--- DATASET EXTRACT ---
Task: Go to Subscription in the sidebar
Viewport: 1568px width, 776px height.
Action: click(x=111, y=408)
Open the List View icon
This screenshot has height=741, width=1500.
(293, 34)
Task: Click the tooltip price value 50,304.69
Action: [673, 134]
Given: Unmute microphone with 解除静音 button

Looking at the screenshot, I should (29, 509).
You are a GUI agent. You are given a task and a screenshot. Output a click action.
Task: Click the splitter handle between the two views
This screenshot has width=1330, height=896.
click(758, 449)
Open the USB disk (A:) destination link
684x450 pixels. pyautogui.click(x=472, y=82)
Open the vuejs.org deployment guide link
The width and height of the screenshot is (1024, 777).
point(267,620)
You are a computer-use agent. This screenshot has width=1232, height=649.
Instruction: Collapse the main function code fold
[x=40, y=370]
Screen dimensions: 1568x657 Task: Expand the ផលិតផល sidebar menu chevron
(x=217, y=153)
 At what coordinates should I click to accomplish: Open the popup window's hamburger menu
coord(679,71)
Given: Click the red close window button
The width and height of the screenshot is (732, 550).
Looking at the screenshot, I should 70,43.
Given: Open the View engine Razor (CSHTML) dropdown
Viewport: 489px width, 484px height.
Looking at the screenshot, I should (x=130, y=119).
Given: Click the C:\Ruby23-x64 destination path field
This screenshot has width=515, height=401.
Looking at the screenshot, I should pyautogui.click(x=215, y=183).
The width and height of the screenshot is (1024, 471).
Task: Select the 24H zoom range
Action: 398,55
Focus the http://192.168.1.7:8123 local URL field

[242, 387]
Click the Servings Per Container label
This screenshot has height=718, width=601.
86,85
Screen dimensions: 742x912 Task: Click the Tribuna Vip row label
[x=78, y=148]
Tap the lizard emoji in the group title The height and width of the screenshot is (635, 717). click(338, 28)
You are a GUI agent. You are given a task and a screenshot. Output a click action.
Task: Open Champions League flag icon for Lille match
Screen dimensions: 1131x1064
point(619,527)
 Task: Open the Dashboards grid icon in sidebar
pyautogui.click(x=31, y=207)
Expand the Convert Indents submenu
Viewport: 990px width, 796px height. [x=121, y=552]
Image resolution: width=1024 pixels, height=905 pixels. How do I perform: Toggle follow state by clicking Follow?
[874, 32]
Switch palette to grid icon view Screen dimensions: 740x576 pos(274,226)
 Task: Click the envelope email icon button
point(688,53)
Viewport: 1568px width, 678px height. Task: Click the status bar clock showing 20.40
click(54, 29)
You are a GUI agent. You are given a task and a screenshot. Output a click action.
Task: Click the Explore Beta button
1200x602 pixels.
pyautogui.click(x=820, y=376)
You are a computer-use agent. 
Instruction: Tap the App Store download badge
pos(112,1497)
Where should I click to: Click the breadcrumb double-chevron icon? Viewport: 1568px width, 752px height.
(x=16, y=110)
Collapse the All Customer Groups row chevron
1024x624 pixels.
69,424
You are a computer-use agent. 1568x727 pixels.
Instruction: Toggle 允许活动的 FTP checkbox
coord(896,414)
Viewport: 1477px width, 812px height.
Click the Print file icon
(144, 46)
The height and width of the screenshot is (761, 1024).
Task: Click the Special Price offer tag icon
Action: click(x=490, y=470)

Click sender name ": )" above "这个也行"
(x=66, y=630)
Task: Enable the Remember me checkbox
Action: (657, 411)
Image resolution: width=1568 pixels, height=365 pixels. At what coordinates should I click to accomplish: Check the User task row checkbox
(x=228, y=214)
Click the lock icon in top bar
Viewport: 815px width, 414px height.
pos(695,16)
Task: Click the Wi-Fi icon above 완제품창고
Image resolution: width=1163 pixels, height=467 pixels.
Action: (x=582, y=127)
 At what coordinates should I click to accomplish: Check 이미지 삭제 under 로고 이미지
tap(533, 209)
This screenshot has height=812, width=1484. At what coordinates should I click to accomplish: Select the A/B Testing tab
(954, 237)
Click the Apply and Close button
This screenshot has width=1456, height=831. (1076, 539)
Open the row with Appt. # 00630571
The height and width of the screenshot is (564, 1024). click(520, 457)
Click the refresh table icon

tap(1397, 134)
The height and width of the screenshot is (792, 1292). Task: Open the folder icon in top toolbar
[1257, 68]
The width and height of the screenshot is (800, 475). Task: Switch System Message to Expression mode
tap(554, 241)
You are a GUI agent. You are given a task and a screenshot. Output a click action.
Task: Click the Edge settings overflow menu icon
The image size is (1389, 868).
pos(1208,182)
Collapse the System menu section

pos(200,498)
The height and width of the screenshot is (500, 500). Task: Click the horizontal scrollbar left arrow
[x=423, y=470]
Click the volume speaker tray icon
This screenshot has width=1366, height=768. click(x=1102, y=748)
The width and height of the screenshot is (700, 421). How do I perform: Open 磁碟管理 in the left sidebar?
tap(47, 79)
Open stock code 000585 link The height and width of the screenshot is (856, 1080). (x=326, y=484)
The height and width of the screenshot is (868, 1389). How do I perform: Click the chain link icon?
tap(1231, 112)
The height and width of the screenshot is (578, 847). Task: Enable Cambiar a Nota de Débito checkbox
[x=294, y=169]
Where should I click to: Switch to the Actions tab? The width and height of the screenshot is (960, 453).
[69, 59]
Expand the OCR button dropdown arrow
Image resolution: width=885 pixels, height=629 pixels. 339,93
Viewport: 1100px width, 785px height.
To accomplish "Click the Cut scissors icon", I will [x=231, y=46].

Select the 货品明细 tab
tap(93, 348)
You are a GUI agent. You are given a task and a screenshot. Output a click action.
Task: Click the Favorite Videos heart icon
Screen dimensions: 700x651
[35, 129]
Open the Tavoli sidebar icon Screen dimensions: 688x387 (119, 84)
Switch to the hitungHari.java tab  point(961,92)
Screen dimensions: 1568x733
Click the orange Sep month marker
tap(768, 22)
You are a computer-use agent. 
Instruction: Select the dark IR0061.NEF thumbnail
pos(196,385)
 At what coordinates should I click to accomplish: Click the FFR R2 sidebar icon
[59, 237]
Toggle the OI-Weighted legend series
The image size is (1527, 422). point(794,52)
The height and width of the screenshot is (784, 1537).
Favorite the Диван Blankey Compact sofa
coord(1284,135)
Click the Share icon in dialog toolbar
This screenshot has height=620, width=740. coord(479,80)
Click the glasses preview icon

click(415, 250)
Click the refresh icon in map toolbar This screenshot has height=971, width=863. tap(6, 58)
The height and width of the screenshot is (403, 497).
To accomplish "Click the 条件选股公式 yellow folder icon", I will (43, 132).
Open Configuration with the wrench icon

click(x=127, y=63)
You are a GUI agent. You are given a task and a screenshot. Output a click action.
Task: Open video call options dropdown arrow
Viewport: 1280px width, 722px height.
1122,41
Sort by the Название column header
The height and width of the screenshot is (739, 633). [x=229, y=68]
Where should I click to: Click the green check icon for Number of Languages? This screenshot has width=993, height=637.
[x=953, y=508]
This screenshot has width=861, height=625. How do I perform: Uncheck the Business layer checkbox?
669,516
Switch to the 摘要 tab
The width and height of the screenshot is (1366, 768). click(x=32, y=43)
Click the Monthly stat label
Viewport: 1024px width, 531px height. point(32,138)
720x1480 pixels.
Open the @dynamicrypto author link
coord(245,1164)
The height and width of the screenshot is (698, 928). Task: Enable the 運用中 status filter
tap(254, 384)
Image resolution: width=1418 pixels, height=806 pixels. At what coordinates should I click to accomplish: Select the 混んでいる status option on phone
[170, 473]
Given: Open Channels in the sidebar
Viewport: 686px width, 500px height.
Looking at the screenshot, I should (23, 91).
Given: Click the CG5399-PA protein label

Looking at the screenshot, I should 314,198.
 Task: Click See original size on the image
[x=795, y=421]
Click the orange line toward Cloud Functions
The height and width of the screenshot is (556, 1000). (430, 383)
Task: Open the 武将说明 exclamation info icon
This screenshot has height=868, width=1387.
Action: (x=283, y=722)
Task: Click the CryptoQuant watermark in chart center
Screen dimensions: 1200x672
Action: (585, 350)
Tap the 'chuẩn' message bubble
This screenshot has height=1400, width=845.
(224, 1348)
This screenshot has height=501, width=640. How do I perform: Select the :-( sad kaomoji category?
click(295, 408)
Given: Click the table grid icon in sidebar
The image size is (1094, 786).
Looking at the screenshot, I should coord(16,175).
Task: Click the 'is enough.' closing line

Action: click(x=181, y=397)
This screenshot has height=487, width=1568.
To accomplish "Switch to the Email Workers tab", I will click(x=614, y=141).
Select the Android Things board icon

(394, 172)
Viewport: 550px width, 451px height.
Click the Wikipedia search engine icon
---
• **TO DO**
Where a line of the data above includes "computer", copy that line.

• **YOUR RESPONSE**
You are a computer-use agent. This screenshot has width=1232, height=649.
You are a computer-use agent. 
You are a computer-use agent. 1568x727 pixels.
You are a computer-use agent. 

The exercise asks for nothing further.